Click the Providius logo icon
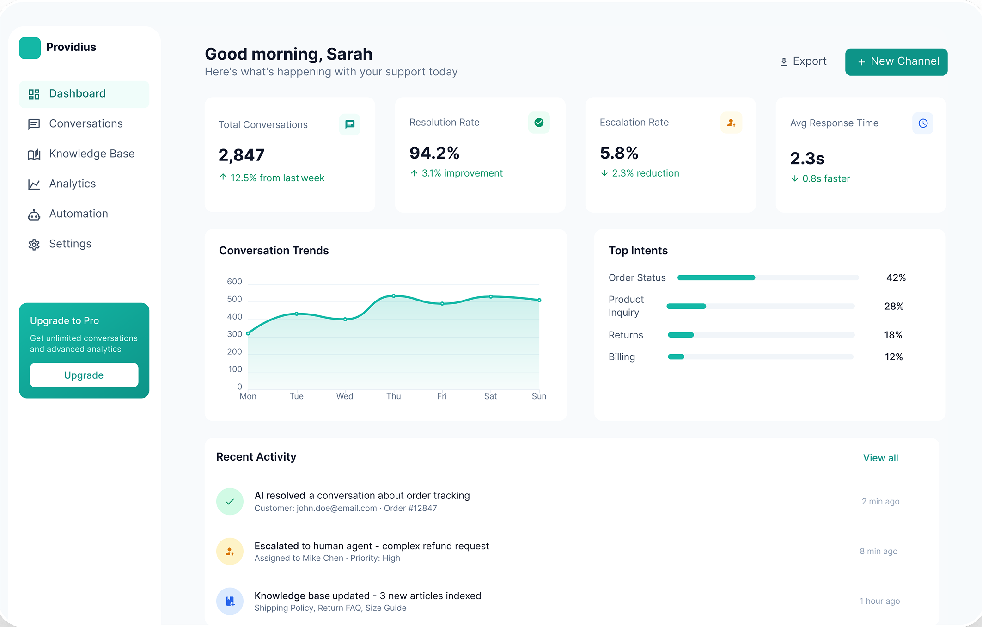The height and width of the screenshot is (627, 982). (x=30, y=48)
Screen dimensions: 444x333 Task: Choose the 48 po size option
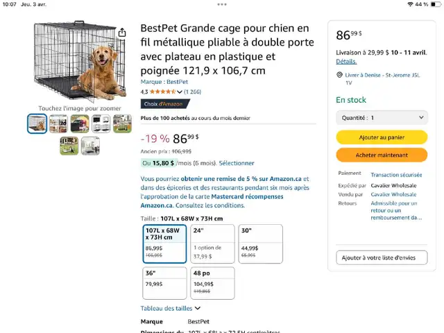pos(212,283)
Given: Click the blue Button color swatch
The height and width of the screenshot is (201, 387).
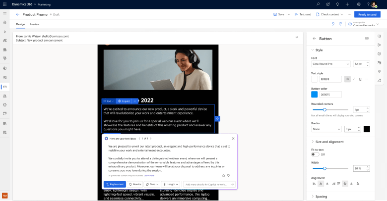Looking at the screenshot, I should tap(315, 94).
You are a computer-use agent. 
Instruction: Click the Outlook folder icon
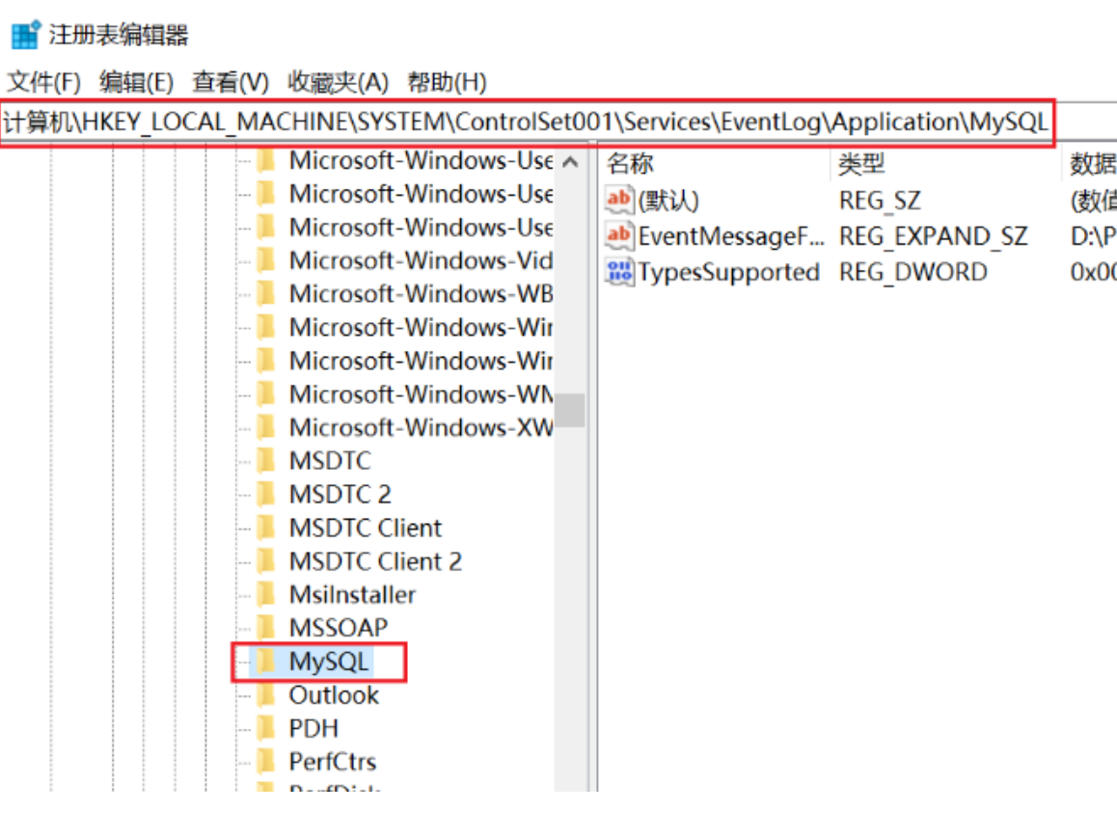click(x=266, y=695)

**Goal of the exercise**:
Pictures are to be excluded; everything else in the records must be reproduced exactly.

**Exercise response**:
Click the Providius logo icon
The height and width of the screenshot is (627, 982). (x=30, y=48)
Screen dimensions: 444x333 Task: Choose the 48 po size option
pos(212,283)
Given: Click the blue Button color swatch
The height and width of the screenshot is (201, 387).
Looking at the screenshot, I should tap(315, 94).
You are a computer-use agent. 
Instruction: Click the Outlook folder icon
click(x=266, y=695)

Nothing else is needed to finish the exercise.